Die erste Debatte hat der Autor Martin Mosebach angestoßen. Er fordert die Verschärfung des Verbots der Gotteslästerung in der Öffentlichkeit. Nach geltendem Recht muss es zur Störung des Religionsfriedens kommen, bevor die Behörden eingreifen dürfen. Doch im Zweifel urteilen die Richter ganz im Sinn der Meinungs- und Kunstfreiheit. Mosebach will nun zu einem Stand zurück, bei dem der Name Gottes und sein Werk an sich geschützt ist – sein Name sei heilig, Gläubigen wie Ungläubigen. Er will so die christlichen Wurzeln des Grundgesetzes schützen. Und er verweist auf den Islam, der es in seinem Machtraum noch viel strikter halte.
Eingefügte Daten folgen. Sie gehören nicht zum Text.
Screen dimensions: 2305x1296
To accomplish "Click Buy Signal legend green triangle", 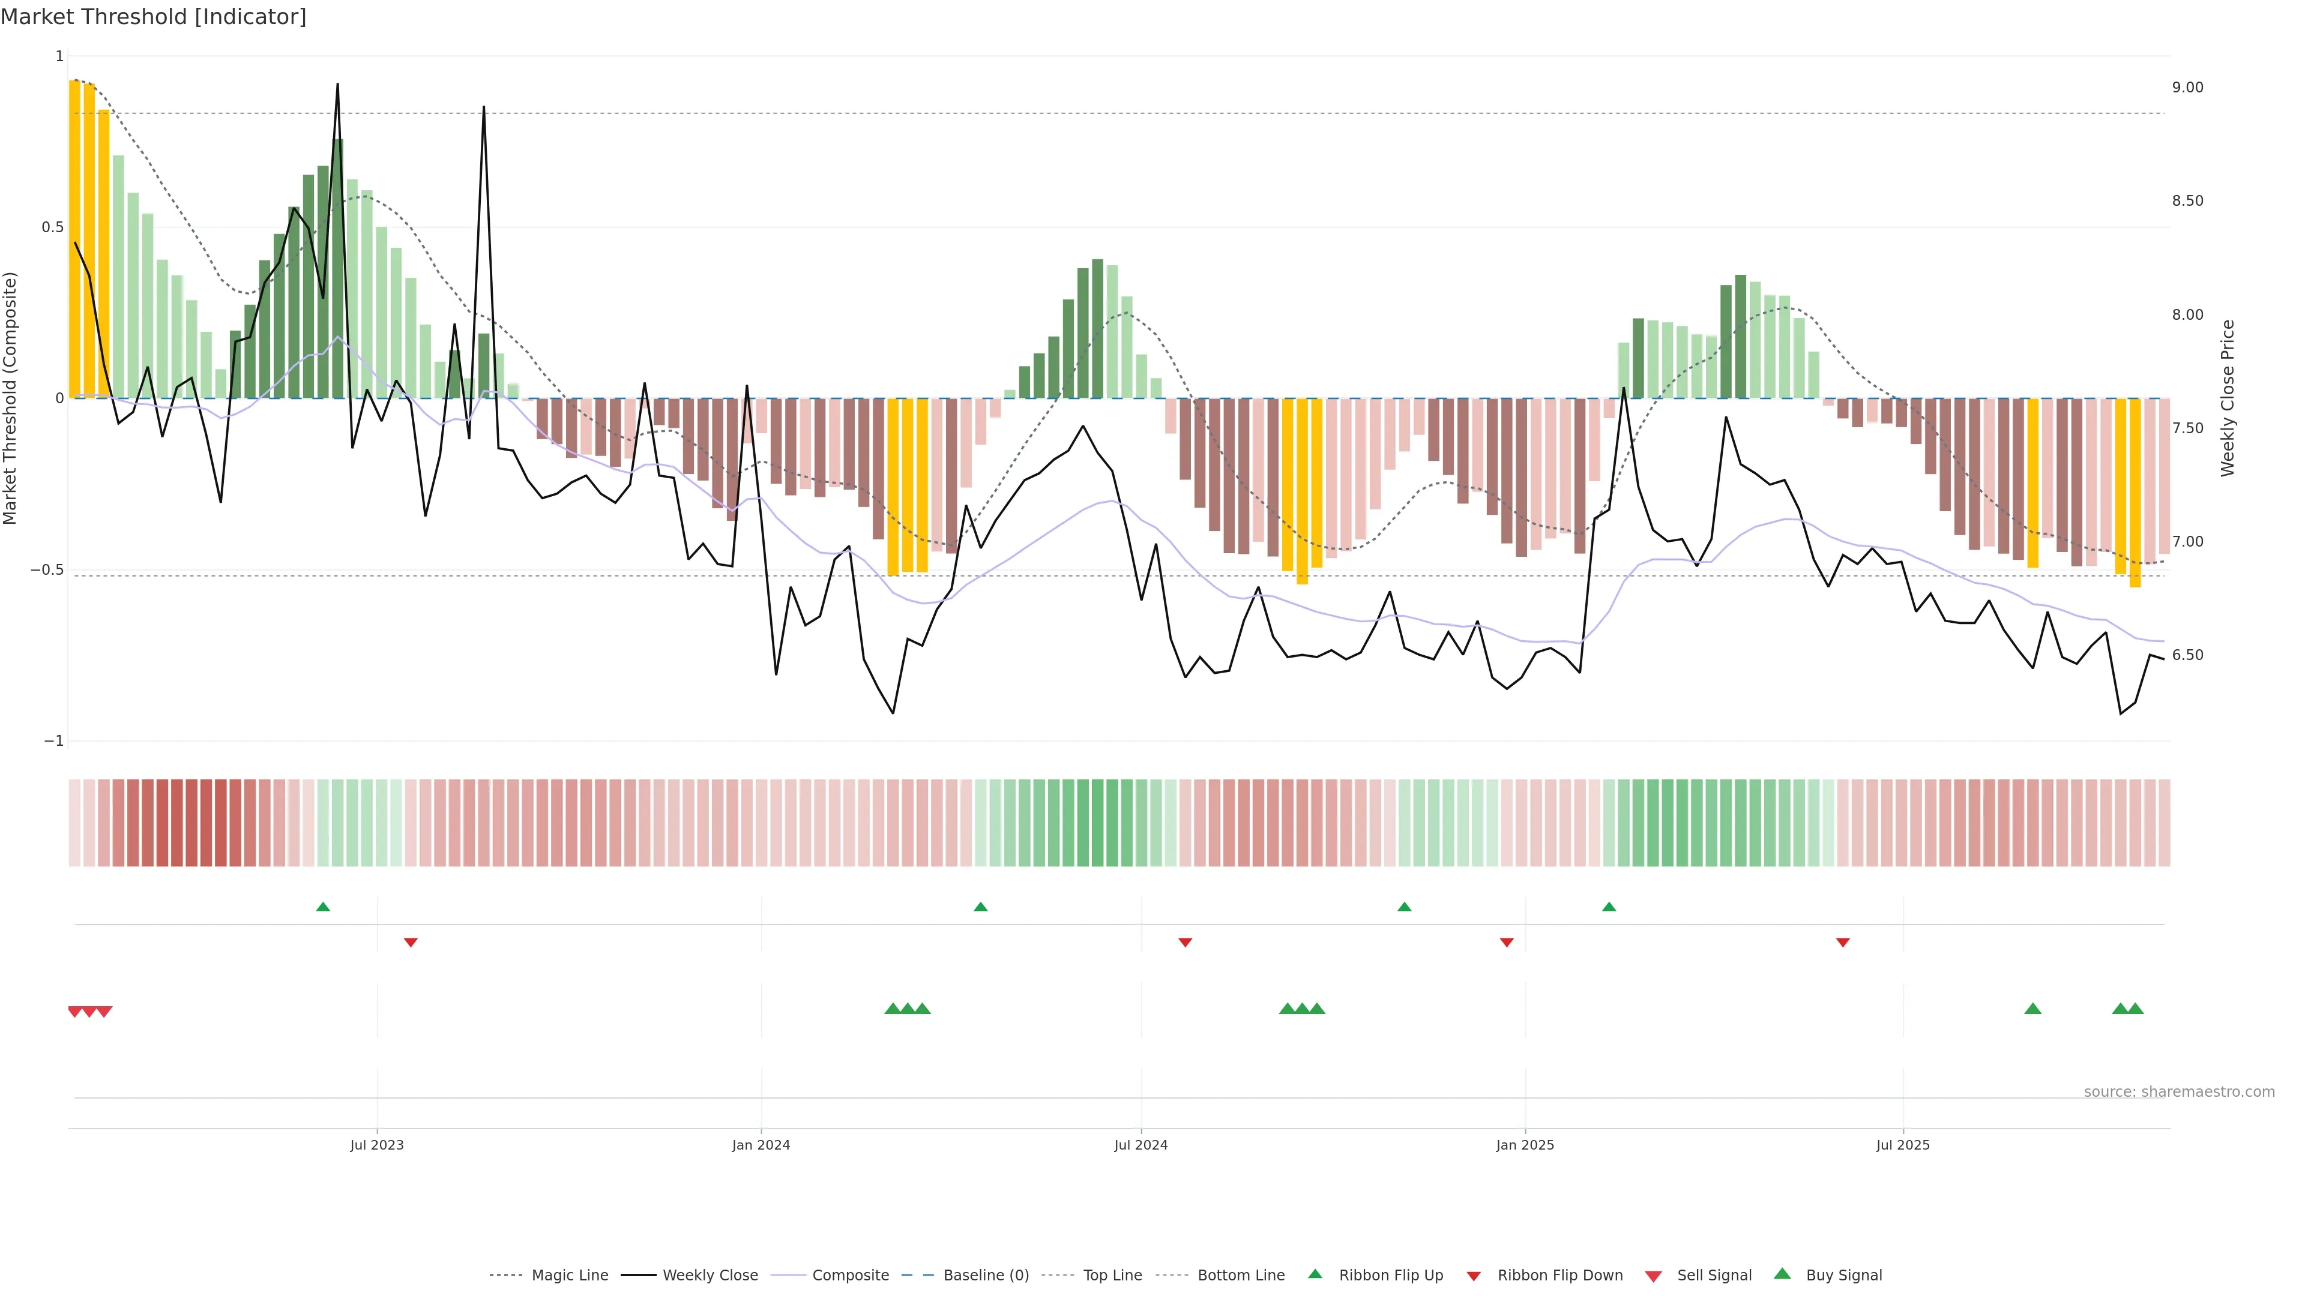I will [x=1782, y=1275].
Ruf nach einem Verbot der Blasphemie

Wie aber ausgerechnet ein Büchnerpreisträger auf die Idee kommen kann, der Verschärfung von Zensur in Deutschland das Wort zu reden, macht ein wenig fassungslos. Sicher, es gibt bei uns allerlei dumme, weil oberflächliche Gottes-, Religions- und Kirchenschmähung. Es gibt allerdings auch immer wieder Anlass, das Treiben der Kirchen und Religionen sowie den Gehalt angeblich göttlicher Botschaften mit allen Mitteln des menschlichen Geistes ins Visier zu nehmen. Mosebach, der sich hier nicht zum ersten Mal zum Fürsprecher eines irgendwie ästhetizistischen, in jedem Fall vormodernen Katholizismus macht, ist darum zu widersprechen. Die Religionen müssen ertragen, dass nicht jeder sie ernst nimmt oder für heilig hält. Und übrigens: wer sich seiner Sache wirklich sicher ist, wird nicht davon abgehalten.
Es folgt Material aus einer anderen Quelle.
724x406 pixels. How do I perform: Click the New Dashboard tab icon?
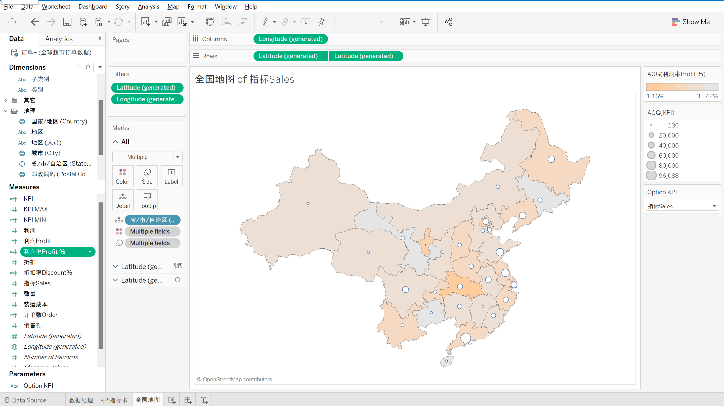click(188, 400)
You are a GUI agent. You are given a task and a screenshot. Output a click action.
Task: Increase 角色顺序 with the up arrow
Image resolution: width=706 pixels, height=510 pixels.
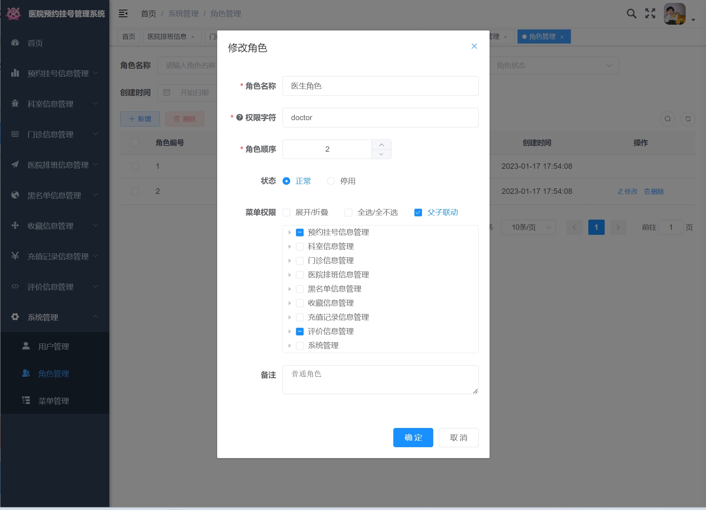pyautogui.click(x=381, y=145)
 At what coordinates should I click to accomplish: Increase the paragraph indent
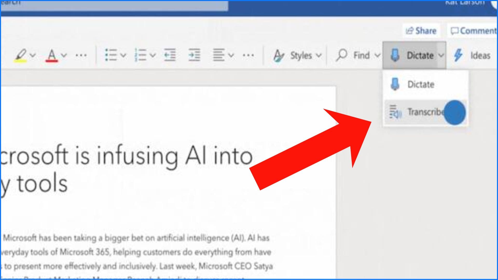click(x=194, y=54)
Wesentlich komplexer verhält es sich bei der Beschneidung von Knaben, wie sie im Judentum und im Islam religiöse Sitte ist. Das Kölner Landgericht hat sie gerade im Sinne des Grundrechts auf körperliche Unversehrtheit für strafbar befunden. Tatsächlich geht es hier – neutral betrachtet – um eine schwere körperliche Verletzung kleiner Jungen, die allerdings, hier wurden einige Beiträge der vergangenen Tage überaus polemisch, in ihrer Tragweite mit den zu Recht in aller Welt geächteten Genitalverstümmelungen von Frauen nichts zu tun hat. Millionen von Knaben in aller Welt werden beschnitten, zum Teil aus religiösen, zum Teil aus medizinischen, zum Teil aus hygienischen Gründen. Das ist darum noch kein unfehlbarer Wert, es ist aber ganz sicher kein Gräuel. Beschnittene Männer sind keineswegs bis an ihr Lebensende gezeichnet oder beeinträchtigt, schon gar nicht in ihrer sexuellen Erlebnisfähigkeit. Die Knabenbeschneidung eignet sich darum rein gar nicht als Beleg für die angebliche Menschenunwürdigkeit des jüdischen oder islamischen Glaubens.
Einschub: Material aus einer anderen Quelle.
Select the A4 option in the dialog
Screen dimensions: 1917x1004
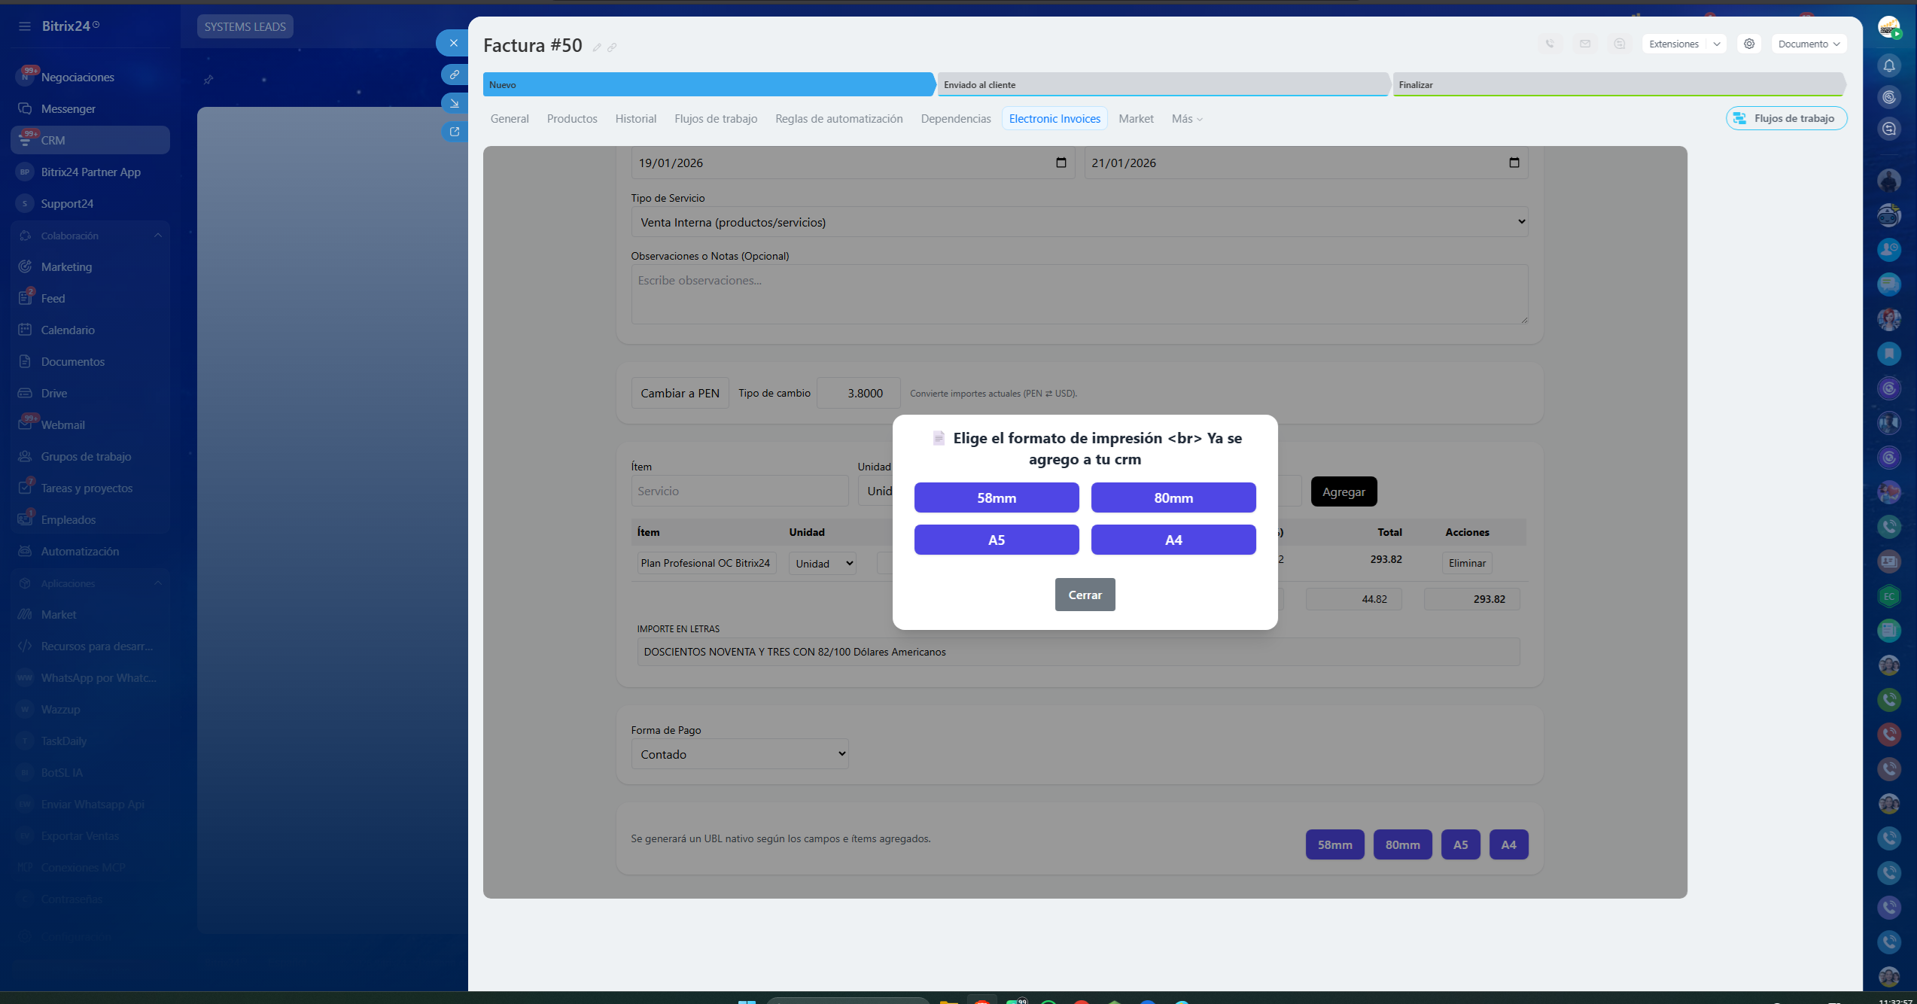[x=1173, y=540]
Schutz vor allzu strengen religiösen Werten

Das haben die Kölner Richter auch gar nicht im Sinn. Vielmehr sagen sie, die Eltern müssten abwarten, bis sich ein junger Mann selbst und aus freien Stücken zur Beschneidung entschließen könne, er also religionsmündig sei. Dem widerspricht allerdings das Recht von Eltern, ihre Kinder von Geburt an in der Tradition ihrer Religion zu erziehen – und diese Tradition ist dann doch sehr tief, nämlich etliche Jahrhunderte in der Kulturgeschichte verankert. So betrachtet und in diesem Punkt wäre es die Pflicht des modernen Staates, nicht das Ritual am Kind zu inkriminieren, sondern den später Mündigen in seinem Wunsch nach Autonomie etwa von allzu strengen religiösen Werten und Regeln zu unterstützen. Was hat die aufgeklärte Gesellschaft da zu bieten? Diese Debatte kostet sicher Anstrengung. Vielleicht streiten darum viele lieber über Beschneidung.